Set down the material exactly, keeping every line whole.

__________________________________________________

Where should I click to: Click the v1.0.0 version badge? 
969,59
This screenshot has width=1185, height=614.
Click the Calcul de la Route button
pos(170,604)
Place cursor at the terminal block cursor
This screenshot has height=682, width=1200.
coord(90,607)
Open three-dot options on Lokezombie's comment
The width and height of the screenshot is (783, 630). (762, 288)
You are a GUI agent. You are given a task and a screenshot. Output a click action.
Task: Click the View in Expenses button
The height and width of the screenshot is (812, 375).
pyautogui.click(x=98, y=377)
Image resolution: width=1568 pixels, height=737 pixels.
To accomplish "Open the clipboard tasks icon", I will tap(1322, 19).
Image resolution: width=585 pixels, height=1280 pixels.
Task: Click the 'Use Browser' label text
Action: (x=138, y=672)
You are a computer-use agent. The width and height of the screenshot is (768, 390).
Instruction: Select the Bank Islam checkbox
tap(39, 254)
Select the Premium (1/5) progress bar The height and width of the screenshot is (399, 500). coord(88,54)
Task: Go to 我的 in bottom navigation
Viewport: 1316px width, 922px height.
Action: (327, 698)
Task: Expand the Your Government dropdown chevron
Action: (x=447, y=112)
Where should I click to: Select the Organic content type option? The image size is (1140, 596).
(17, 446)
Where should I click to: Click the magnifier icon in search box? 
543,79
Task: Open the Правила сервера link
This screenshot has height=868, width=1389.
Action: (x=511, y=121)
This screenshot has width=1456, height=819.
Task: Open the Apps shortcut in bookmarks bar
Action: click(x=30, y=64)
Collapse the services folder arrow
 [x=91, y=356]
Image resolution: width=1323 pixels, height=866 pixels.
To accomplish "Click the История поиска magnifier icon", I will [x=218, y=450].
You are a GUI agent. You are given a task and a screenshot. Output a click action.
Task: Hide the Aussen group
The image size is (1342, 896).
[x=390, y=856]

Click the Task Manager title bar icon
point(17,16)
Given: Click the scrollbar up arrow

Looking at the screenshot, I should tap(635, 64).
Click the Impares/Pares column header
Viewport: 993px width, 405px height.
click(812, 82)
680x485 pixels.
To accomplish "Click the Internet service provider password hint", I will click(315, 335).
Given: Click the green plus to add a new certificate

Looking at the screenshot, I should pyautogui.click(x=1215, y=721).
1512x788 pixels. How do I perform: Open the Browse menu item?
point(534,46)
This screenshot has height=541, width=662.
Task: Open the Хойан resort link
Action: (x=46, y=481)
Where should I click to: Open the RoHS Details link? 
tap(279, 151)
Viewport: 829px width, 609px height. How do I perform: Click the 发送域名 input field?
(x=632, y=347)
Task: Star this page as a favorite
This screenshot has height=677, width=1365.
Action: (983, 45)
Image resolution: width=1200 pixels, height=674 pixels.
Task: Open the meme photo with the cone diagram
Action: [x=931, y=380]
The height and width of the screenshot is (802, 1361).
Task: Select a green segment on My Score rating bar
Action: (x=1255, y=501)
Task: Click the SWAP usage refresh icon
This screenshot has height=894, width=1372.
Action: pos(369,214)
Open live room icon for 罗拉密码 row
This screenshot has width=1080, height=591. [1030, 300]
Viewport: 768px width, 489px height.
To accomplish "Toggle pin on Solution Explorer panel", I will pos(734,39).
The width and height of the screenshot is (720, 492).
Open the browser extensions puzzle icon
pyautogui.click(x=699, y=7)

__________________________________________________

# [SOLUTION TO THE PROBLEM]
Where should I click to: Click the v1.0.0 version badge? 
969,59
This screenshot has width=1185, height=614.
Click the Calcul de la Route button
pos(170,604)
Place cursor at the terminal block cursor
This screenshot has height=682, width=1200.
coord(90,607)
Open three-dot options on Lokezombie's comment
The width and height of the screenshot is (783, 630). (762, 288)
You are a GUI agent. You are given a task and a screenshot. Output a click action.
Task: Click the View in Expenses button
The height and width of the screenshot is (812, 375).
pyautogui.click(x=98, y=377)
Image resolution: width=1568 pixels, height=737 pixels.
To accomplish "Open the clipboard tasks icon", I will tap(1322, 19).
Image resolution: width=585 pixels, height=1280 pixels.
Task: Click the 'Use Browser' label text
Action: (x=138, y=672)
You are a computer-use agent. The width and height of the screenshot is (768, 390).
Instruction: Select the Bank Islam checkbox
tap(39, 254)
Select the Premium (1/5) progress bar The height and width of the screenshot is (399, 500). coord(88,54)
Task: Go to 我的 in bottom navigation
Viewport: 1316px width, 922px height.
Action: (327, 698)
Task: Expand the Your Government dropdown chevron
Action: (x=447, y=112)
Where should I click to: Select the Organic content type option? The image size is (1140, 596).
(17, 446)
Where should I click to: Click the magnifier icon in search box? 
543,79
Task: Open the Правила сервера link
This screenshot has height=868, width=1389.
Action: (x=511, y=121)
This screenshot has width=1456, height=819.
Task: Open the Apps shortcut in bookmarks bar
Action: click(x=30, y=64)
Collapse the services folder arrow
 [x=91, y=356]
Image resolution: width=1323 pixels, height=866 pixels.
To accomplish "Click the История поиска magnifier icon", I will [x=218, y=450].
You are a GUI agent. You are given a task and a screenshot. Output a click action.
Task: Hide the Aussen group
The image size is (1342, 896).
[x=390, y=856]

Click the Task Manager title bar icon
point(17,16)
Given: Click the scrollbar up arrow

Looking at the screenshot, I should tap(635, 64).
Click the Impares/Pares column header
Viewport: 993px width, 405px height.
click(812, 82)
680x485 pixels.
To accomplish "Click the Internet service provider password hint", I will click(315, 335).
Given: Click the green plus to add a new certificate

Looking at the screenshot, I should pyautogui.click(x=1215, y=721).
1512x788 pixels. How do I perform: Open the Browse menu item?
point(534,46)
This screenshot has height=541, width=662.
Task: Open the Хойан resort link
Action: (x=46, y=481)
Where should I click to: Open the RoHS Details link? 
tap(279, 151)
Viewport: 829px width, 609px height. How do I perform: Click the 发送域名 input field?
(x=632, y=347)
Task: Star this page as a favorite
This screenshot has height=677, width=1365.
Action: (983, 45)
Image resolution: width=1200 pixels, height=674 pixels.
Task: Open the meme photo with the cone diagram
Action: [x=931, y=380]
The height and width of the screenshot is (802, 1361).
Task: Select a green segment on My Score rating bar
Action: (x=1255, y=501)
Task: Click the SWAP usage refresh icon
This screenshot has height=894, width=1372.
Action: pos(369,214)
Open live room icon for 罗拉密码 row
This screenshot has width=1080, height=591. [1030, 300]
Viewport: 768px width, 489px height.
To accomplish "Toggle pin on Solution Explorer panel", I will pos(734,39).
The width and height of the screenshot is (720, 492).
Open the browser extensions puzzle icon
pyautogui.click(x=699, y=7)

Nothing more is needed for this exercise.